TROISIÈME SECTION
DÉCISION
SUR LA RECEVABILITÉ
de la requête n° 56215/00
présentée par Francesca Ripoli
contre l’Italie
La Cour européenne des Droits de l’Homme (troisième section), siégeant le 11 avril 2001 en une chambre composée de
MM.J.-P. Costa, président,
W. Fuhrmann,
L. Loucaides,
MmeF. Tulkens,
M.K. Jungwiert,
SirNicolas Bratza,
M.K. Traja, juges,
et deMmeS. Dollé, greffière de section,
Vu la requête susmentionnée introduite le 23 juillet 1997 et enregistrée le 3 avril 2000,
Après en avoir délibéré, rend la décision suivante :
EN FAIT
La requérante est une ressortissante italienne, née en 1952 et résidant à Cosenza. Elle est représentée devant la Cour par Me Stanislao De Santis, avocat à Cosenza.
La requérante, enseignante, fut rétroactivement titularisée en vertu des dispositions d’une loi à compter du 10 septembre 1984 mais les effets patrimoniaux ne lui furent reconnus qu’à compter du 18 septembre 1989. Entre-temps, la requérante avait participé à un concours pour enseignants, lui permettant de faire valoir son droit aux dits effets patrimoniaux dès le mois de septembre 1987 et elle fut insérée à une certaine place sur la liste des candidats pouvant être nommés (graduatoria degli idonei) sur les postes à pourvoir. Par la suite, le 4 juillet 1987, le Rectorat nomma une autre candidate, moins bien placée sur ladite liste.
Le 20 octobre 1987, la requérante déposa un recours devant le tribunal administratif régional de la Calabre tendant à obtenir l’annulation de ladite nomination. Le même jour, la requérante présenta une demande tendant à ce que la date de l’audience fût fixée. Le 1er décembre 1987, la requérante présenta une demande tendant à ce que la date de l’audience fût fixée en urgence.
Le 25 octobre 1988, le tribunal administratif prononça un jugement avant dire droit, dont le texte fut déposé au greffe le 1er avril 1989, par lequel il ordonna à la requérante de notifier le recours à tous les candidats inscrits sur ladite liste. Le 23 juin 1989 la requérante présenta une demande tendant à ce que la date de l’audience fût fixée en urgence. Le 14 juillet 1989 la requérante, présenta une demande tendant à ce que la date de l’audience des débats fût fixée.
Selon les informations fournies par la requérante le 14 février 2000, aucune audience n’avait encore été fixée.
EN DROIT
Le grief de la requérante porte sur la durée de la procédure litigieuse. Cette procédure, qui a débuté le 20 octobre 1987 et était encore pendante au 14 février 2000, avait à cette date déjà duré plus de douze ans et trois mois pour une instance.

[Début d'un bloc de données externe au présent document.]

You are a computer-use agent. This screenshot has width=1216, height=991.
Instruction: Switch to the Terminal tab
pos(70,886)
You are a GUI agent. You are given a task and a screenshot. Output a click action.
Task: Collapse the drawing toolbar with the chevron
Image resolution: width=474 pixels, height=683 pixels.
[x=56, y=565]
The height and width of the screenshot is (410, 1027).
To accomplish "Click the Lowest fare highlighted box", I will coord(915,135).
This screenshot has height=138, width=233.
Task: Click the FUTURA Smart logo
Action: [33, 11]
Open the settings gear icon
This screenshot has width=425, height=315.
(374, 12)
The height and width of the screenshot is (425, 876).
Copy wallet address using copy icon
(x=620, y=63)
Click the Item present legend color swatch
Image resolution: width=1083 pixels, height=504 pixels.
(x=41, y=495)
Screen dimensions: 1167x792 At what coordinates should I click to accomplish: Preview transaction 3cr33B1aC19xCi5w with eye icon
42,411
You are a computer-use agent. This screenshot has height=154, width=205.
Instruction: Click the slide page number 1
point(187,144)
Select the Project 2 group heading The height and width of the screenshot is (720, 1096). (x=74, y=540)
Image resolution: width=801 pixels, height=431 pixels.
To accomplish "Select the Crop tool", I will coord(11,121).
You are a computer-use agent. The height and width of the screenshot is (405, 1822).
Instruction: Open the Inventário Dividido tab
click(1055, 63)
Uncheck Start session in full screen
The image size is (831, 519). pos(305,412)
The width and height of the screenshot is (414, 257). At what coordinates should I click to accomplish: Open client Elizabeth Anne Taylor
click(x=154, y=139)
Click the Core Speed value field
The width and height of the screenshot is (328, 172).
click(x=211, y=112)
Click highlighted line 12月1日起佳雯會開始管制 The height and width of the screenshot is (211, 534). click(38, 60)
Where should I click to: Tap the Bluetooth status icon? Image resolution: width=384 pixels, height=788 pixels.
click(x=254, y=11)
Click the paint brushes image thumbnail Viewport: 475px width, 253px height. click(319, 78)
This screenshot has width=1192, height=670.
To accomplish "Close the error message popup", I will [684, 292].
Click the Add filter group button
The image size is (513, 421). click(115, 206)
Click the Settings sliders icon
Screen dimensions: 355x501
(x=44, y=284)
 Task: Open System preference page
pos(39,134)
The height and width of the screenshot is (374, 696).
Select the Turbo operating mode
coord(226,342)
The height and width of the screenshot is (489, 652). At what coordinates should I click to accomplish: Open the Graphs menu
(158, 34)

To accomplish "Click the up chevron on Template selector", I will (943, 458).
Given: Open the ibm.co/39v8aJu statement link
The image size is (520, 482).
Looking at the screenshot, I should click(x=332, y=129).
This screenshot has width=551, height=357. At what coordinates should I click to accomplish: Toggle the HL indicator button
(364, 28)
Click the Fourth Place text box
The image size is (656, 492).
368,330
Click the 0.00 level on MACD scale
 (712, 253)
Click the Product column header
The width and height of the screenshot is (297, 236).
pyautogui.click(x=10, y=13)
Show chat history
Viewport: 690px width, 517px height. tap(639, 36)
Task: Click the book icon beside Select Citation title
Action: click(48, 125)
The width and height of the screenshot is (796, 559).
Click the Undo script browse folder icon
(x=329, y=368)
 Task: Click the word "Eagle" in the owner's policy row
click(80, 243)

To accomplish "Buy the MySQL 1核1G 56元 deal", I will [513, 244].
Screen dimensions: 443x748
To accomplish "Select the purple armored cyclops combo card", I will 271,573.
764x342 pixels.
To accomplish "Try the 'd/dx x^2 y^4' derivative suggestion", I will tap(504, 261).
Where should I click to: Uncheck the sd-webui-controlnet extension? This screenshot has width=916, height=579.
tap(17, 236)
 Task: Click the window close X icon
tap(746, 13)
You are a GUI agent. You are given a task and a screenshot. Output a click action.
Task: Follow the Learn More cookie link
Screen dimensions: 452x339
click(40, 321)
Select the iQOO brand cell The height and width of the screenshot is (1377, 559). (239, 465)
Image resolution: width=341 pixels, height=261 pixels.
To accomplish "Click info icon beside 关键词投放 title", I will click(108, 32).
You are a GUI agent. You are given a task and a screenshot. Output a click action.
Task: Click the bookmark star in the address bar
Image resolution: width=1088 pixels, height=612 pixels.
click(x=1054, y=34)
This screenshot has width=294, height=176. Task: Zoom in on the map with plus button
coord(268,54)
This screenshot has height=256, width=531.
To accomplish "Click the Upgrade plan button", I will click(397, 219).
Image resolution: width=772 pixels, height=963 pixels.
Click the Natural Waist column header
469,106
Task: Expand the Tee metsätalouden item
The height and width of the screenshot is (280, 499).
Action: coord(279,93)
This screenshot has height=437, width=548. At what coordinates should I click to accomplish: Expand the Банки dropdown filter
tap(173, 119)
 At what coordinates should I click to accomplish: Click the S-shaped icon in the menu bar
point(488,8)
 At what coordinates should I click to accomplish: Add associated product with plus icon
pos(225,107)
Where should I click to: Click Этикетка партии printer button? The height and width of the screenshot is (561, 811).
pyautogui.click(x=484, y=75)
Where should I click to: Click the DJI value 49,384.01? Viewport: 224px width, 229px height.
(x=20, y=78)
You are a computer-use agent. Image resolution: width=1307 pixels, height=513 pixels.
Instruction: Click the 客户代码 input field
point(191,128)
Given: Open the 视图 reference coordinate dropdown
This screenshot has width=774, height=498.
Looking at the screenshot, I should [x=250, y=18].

Selon la requérante, la durée de la procédure ne répond pas à l’exigence du « délai raisonnable » (article 6 § 1 de la Convention).
La Cour estime, à la lumière des critères qui se dégagent de sa jurisprudence en matière de « délai raisonnable » (complexité de l’affaire, comportement du requérant et des autorités compétentes et enjeu du litige pour le requérant), et compte tenu de l’ensemble des éléments en sa possession, que ce grief doit faire l’objet d’un examen au fond.
Par ces motifs, la Cour, à l’unanimité,
Déclare la requête recevable, tous moyens de fond réservés.